Adrestia's eyes widened. "Where can we find her?" she asked. "What did she say when you spoke to her?"

Din told Adrestia everything he could remember about the strange merchant he had encountered before meeting with Gor Koresh. The way she had been making the medicine when he arrived, the way she knew things she shouldn't.

All the while, Adrestia was tapping things out on her datapad, looking up occasionally, her dark eyes intense with rapt attention.

When Din finished she stepped back from the table, nodding to herself. "We need to find her. If there is any chance of her helping..." she trailed off and met Din's gaze. "You need to bring her here,"

"I'm not leaving," Din objected immediately, knowing that she was going to suggest that. "I'm not leaving Cato," Adrestia opened her mouth to argue, but Din cut her off. "I don't need to go. She will know," he insisted.

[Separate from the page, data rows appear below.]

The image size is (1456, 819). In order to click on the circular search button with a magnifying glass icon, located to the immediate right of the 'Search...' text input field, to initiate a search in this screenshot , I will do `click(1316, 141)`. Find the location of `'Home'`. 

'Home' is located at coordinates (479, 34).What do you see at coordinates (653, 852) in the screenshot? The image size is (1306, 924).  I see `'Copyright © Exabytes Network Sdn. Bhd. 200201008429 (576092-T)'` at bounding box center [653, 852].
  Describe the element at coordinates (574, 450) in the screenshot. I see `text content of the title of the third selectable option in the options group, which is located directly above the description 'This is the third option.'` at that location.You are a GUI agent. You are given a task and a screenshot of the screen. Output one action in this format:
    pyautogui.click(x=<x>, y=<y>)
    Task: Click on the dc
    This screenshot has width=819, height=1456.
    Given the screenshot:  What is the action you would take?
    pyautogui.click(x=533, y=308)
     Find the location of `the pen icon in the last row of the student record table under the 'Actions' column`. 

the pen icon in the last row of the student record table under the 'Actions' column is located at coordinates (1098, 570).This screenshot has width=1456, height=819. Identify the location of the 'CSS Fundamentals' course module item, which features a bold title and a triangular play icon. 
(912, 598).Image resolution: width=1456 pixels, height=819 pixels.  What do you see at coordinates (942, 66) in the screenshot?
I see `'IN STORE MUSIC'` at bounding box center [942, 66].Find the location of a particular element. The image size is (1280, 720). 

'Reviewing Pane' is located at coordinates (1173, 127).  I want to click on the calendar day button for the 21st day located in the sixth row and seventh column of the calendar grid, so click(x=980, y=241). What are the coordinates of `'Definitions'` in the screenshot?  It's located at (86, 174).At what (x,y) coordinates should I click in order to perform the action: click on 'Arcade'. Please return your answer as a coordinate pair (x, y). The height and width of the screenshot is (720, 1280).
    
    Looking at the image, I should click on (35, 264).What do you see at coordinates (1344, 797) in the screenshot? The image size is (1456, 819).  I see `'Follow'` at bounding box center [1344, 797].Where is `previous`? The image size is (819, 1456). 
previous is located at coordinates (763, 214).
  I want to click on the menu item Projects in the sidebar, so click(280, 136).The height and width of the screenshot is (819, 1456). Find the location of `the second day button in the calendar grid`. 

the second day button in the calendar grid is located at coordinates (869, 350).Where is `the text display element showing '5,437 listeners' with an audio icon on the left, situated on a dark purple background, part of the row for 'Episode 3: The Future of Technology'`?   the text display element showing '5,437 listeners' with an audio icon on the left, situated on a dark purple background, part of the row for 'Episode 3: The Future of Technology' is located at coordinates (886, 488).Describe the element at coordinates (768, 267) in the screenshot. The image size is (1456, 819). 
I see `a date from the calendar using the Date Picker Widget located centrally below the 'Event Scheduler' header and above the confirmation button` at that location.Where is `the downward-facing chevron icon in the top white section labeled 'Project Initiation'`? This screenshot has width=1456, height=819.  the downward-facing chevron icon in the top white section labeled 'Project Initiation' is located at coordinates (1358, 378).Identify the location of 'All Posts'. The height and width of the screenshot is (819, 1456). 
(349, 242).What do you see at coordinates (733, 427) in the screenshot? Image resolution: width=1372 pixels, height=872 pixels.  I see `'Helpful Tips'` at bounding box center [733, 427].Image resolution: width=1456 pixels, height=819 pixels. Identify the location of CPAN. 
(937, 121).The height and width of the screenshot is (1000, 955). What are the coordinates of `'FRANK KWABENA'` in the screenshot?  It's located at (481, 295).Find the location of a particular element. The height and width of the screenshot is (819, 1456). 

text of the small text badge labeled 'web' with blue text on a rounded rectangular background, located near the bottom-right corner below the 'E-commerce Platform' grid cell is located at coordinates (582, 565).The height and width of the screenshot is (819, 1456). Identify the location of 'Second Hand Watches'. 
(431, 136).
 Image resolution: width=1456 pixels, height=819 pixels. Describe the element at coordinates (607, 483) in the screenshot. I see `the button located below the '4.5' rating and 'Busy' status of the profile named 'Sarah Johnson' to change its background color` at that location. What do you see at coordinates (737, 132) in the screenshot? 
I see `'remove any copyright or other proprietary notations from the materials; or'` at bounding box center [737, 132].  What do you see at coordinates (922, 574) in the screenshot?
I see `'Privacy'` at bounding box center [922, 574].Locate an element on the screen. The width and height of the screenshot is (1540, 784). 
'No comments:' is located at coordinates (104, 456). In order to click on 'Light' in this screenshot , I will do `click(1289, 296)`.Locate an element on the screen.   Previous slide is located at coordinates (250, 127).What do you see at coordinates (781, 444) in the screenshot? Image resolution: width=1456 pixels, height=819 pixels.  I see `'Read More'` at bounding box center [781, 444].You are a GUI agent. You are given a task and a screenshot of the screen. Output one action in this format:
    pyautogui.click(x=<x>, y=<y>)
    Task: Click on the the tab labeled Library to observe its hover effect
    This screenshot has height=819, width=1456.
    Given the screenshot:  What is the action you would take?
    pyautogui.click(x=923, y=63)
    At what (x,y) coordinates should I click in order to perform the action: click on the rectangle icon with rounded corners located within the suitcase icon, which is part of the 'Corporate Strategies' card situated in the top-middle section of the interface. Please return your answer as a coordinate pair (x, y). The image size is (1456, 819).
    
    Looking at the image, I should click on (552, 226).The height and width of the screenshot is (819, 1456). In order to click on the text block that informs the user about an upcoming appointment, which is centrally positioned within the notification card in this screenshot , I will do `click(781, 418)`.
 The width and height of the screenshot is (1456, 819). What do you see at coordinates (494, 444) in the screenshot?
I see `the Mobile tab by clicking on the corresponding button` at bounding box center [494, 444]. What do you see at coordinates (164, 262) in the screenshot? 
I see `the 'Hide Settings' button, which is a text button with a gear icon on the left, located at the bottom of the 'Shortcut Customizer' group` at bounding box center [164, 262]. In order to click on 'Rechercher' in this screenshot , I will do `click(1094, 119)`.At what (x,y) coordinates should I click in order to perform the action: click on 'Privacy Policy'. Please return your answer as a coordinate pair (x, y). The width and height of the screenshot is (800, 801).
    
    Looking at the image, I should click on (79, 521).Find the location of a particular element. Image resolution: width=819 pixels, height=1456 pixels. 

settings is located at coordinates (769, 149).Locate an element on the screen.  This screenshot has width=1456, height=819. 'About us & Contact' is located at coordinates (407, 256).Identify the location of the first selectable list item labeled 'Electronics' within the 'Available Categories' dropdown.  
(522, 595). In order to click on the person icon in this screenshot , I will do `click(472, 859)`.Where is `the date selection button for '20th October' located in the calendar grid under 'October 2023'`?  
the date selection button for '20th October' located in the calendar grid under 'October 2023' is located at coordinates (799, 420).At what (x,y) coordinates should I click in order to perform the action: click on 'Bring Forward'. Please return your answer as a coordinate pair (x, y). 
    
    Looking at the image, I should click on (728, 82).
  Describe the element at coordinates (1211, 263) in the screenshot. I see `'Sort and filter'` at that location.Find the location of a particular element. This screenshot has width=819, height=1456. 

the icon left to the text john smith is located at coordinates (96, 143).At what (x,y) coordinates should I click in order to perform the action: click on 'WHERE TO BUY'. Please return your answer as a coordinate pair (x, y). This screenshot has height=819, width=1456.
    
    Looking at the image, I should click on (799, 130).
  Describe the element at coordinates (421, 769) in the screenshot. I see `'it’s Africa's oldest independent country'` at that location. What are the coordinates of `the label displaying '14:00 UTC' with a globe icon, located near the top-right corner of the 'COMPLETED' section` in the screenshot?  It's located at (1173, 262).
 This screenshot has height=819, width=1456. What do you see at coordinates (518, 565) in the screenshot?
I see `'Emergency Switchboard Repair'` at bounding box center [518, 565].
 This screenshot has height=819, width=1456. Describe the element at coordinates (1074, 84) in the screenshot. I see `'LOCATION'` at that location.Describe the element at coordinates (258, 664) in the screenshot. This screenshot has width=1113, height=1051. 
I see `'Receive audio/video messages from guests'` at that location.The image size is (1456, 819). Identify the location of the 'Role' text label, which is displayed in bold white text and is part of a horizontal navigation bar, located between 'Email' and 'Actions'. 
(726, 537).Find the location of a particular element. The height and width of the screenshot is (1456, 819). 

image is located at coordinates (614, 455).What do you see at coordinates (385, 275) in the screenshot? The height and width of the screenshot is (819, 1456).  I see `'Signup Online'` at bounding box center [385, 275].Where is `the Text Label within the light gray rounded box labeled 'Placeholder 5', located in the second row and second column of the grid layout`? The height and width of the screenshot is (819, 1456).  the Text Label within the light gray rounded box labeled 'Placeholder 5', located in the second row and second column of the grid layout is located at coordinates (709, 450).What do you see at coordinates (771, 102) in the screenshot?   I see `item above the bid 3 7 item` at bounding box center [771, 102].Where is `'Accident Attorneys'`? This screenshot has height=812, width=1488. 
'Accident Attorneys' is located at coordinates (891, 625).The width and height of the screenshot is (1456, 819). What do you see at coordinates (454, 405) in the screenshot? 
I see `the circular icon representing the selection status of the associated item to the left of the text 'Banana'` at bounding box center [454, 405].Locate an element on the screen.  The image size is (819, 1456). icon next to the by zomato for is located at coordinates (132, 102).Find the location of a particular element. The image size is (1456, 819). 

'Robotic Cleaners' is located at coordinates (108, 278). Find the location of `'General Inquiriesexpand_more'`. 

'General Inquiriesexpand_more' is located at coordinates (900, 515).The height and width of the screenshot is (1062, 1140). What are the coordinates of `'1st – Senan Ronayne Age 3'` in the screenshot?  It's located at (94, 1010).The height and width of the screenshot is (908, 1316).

With a sigh, Adrestia closed her mouth, crossing her arms and leaning back slightly. "Do you think Re'va would go?" she asked a few moments later. "I would send Âzel with her. She's the..." she let out a breath. "She's the only one I trust to handle this besides the two of us, but I don't want her going alone."

Din nodded slowly, understanding. "She could be convinced," he said, knowing that was the best answer he could give.

"Good," Adrestia nodded. "This is good. A lead is good," she said quietly, as if talking to herself.

He thought about Cato sitting in the cell several stories below. The flat look his blue eyes had now, the strange scars on his arms darker and more pronounced, or the streak of grey on the left side of his head that had solidified since Din had last held Cato in his arms.

One step closer.

☀︎︎☀︎︎☀︎︎

Carrion's hands were shaking. They would not stop shaking either, no matter how many times he repeated the words Scaris had drilled into his head.

Weakness is not tolerated.

He hadn't meant to fall asleep, he really hadn't. But he had been so tired. His limbs had felt heavy and his mind foggy. And then before he could stop it, he was back on the sand flats with Kemuria all softness gone from her features and replaced by a harsh cold look that seemed to make her look more ghoulish. Her touches had changed as well, what were once gentle caresses and strokes down the side of his face, across his shoulders, following the curve of his spine as white hot pain seeped into him had been replaced by a harsh grip on his jaw or shoulder, pinning him in place as his mind went blank with pain.

Carrion had woken abruptly, fleeing the hands that were on him. By the time his thoughts were coherent enough to realise where he was and what he was doing, he had the medic who had been checking up on him in a chokehold, one of her instruments broken against the metal floor, broken glass glittering in the light.

She's alive. He told himself, her pulse beating frantically beneath her warm skin. She's not Kemuria. He released her numbly, letting her fall out of his hold.

No one had come to see him since she left and sent in someone to clean up the broken glass.

But they would come, Carrion knew. The silver armoured Mandalorian would come again. And when he did...

Carrion shifted, feeling the coolness of the shard of glass pressed between his back and the wall, tucked into the waistband of his trousers.

He may not remember much of anything, but he believed the Mandalorian when he said that Carrion had known him. He also believed Scaris when she told him that the people who had taken him from the Empire had inflicted pain on him. The old scars on his back ached as if in confirmation.